The US and China are the world’s two biggest economies and geopolitical powers. The US has the world’s largest military budget. By personnel, China has the world’s largest military. Washington and Beijing are also two of the UN’s most important stakeholders. The UN was created at the initiative of the US after World War II. The UN Security Council sits at the apex of a 75-year old Rules-Based International Order heavily devised and underwritten by Washington. The US and China are the two largest financial contributors to both the UN general budget and the UN peacekeeping budget. China provides more troops to UN peacekeeping operations than any other P5 country. Chinese nationals head more UN specialist agencies than nationals of any other UN Member State.
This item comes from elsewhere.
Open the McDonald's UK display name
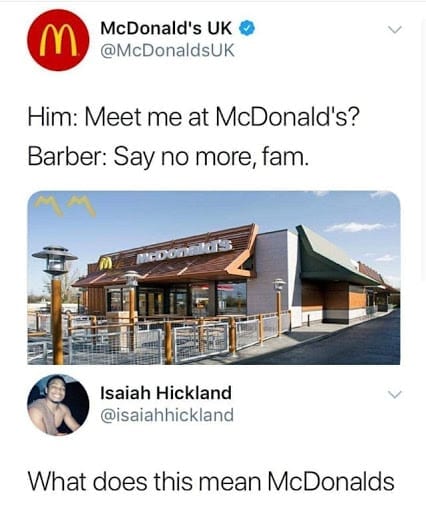[166, 28]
Even before the advent of COVID-19, the traditional foreign policies of both the US and China had been evolving over recent years. Under the Trump Administration, the US’ global outlook has become more transactional, mercantile, nationalist and unpredictable – with a greater emphasis on sovereignty and a reduced focus on alliances. Under President Xi, China’s foreign policy has similarly become more assertive and nationalist, with Deng Xioapoing’s dictum that the country’s strength should be hidden and time bided, no longer always followed. Beijing’s growing influence has been most evident in Asia – for example in the South China Sea and through the Belt and Road Initiative (BRI). However, China’s global footprint has been expanding too – for example, with the recent deployment of the Chinese navy in European waters and the reach of the BRI into European Union Member States.
US policy towards China has also shifted over the last few years. The Obama Administration’s approach of seeking to manage and guide China’s rise within the Rules-Based International Order as a responsible stakeholder has been replaced – partly as a product of Republican ideology and partly in response to growing Chinese assertiveness towards the US – by a more confrontational approach under the Trump Administration aimed at constraint and decoupling. This shift has been echoed by Democrats. Even before the advent of the COVID-19, geopolitical and economic tensions between Washington and Beijing were rising, including over trade, technology, currency valuation and human rights (particularly the treatment of Uyghur and other Muslim minorities in China’s Xinjang region). Some, such has Professor Niall Ferguson, now talk openly of a new, second Cold War.
Against this backdrop, this paper looks at US and Chinese policy and diplomacy towards the UN – and each other – in New York. It addresses four issues. First, US policy and diplomacy at the UN during the Trump Administration – and how this differs from previous administrations, in particular the Obama Administration. Second, Chinese policy and diplomacy at the UN, including how this has evolved over the past ten years since 2010. Third, how the US and China are engaging with each other at the UN, and how other UN Member States privately view this ‘G2’ dynamic. Fourth, how US-China relations in New York could develop over the next five years to 2025.
The analysis presented in this paper is based on the research of the author, Senior Visiting Fellow David Whineray, and views of those interviewed. They are not the views of United Nations University.